* _Task description_
Determine how many lines below include the string "accomplish". Reply with the number only.

* _Data for this task_
-=-=-

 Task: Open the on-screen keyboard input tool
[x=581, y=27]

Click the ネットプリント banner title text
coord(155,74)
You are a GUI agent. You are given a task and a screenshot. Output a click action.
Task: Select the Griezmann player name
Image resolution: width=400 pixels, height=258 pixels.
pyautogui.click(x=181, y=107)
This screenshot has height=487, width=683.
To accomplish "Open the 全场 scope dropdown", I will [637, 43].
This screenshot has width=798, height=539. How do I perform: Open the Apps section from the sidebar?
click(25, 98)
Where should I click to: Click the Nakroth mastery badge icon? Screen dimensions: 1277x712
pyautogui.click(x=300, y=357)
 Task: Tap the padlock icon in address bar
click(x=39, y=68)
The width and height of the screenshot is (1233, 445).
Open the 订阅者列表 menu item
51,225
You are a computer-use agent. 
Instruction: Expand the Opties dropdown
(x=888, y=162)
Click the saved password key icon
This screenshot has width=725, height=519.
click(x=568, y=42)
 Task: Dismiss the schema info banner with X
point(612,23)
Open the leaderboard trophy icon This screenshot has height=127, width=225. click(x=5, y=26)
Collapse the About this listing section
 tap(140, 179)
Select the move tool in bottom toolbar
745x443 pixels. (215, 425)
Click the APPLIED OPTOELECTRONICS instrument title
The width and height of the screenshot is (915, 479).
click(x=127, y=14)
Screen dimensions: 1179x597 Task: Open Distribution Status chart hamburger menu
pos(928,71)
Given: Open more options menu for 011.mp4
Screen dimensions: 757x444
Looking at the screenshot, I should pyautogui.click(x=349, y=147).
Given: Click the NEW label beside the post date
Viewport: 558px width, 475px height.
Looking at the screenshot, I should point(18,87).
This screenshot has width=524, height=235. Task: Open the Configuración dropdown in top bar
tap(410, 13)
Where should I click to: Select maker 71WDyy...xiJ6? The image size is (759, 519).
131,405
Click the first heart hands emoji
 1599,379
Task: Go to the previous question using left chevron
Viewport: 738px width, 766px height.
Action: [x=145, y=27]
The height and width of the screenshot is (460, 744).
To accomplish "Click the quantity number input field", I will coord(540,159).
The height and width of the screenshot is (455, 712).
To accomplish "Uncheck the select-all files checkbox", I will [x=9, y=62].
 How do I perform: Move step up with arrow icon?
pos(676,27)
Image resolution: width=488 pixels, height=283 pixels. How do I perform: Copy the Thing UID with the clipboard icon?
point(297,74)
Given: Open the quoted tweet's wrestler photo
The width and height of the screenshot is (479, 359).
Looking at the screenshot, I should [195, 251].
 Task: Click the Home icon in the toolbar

-=-=-

* _Expected answer_
3